Fue, paradójicamente, la subida al trono de la familia francesa de los borbones lo que trajo a Madrid, en 1701, el maremoto que anegaba la Europa musical del momento: el estilo italiano. Hasta entonces la música española se regía por tradiciones y reglas propias, con armonías características, una escritura instrumental a veces poco idiomática, una escritura vocal muy silábica, e incluso con una notación especial para sus singulares ritmos entre el binario y el ternario —unos ritmos muy flamencos, diríamos hoy—. Esas características son aún reconocibles en Sosieguen, descansen de Durón y en las danzas coetáneas que nos servirán como interludios instrumentales.

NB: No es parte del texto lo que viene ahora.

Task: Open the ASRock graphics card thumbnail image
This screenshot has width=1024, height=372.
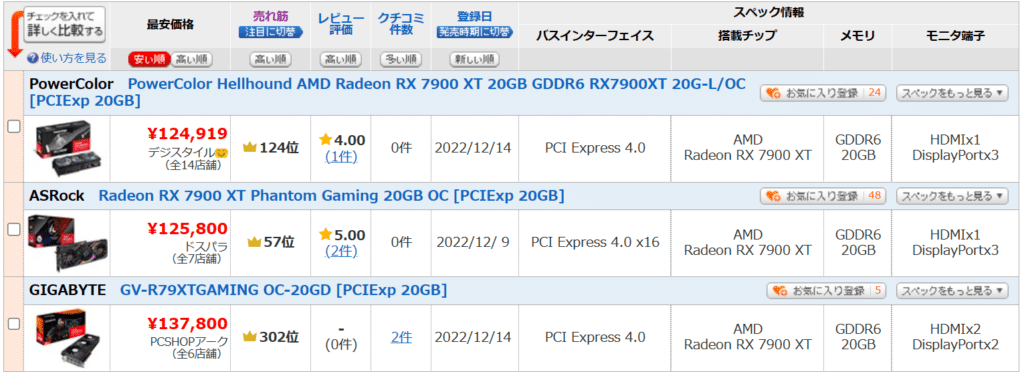Action: pos(67,243)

Las cantatas italianas de la Biblioteca Nacional de España (All’assalto de pensieri y Pastorella che tra le selve) nos servirán sin embargo como ejemplos de la introducción de lo que ya entonces llamó North “el fuego y la furia del estilo italiano”. La llegada de los borbones significó también el ascenso de Durón a maestro de capilla (pese a que, curiosamente, Durón acabó sus días en el exilio descubierto como entusiasta austracista), y títulos como arietta ytaliana revelan sus intentos inequívocos por adaptarse a los nuevos tiempos, que le costarían décadas después ser acusado de italianizante por el el padre Feijoo en Música de los templos (Teatro crítico universal, 1726):
Esta es la música de estos tiempos, con que nos han regalado los italianos, por mano de su aficionado el maestro Durón, que fue el que introdujo en la música de España las modas extranjeras. Es verdad que después acá se han apurado tanto estas, que si Durón resucitara, ya no las conociera; pero siempre se le podrá echar a él la culpa de todas estas novedades, por haber sido el primero que les abrió la puerta.

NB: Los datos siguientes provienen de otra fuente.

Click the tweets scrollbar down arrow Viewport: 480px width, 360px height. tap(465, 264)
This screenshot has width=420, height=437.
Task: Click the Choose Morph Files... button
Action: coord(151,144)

Es probable que Feijoo se llevase las manos a la cabeza al escuchar en los años inmediatos a ese texto las óperas y zarzuelas de José de Nebra, que asumió ya plena y magistralmente el fogoso estilo italiano, con sus recitativos secos llenos de modulaciones atrevidas, sus arias da capo, una escritura instrumental específica, coloraturas exigentes en la escritura vocal… Al combinarlos hábilmente con formas y ritmos entonces populares como el fandango o la seguidilla Nebra condujo una exitosa carrera en el efervescente mundo de la música escénica madrileña de la primera mitad del XVIII, sin renunciar para ello a las cualidades que lo convierten, en opinión de muchos, en el mejor compositor español de su siglo.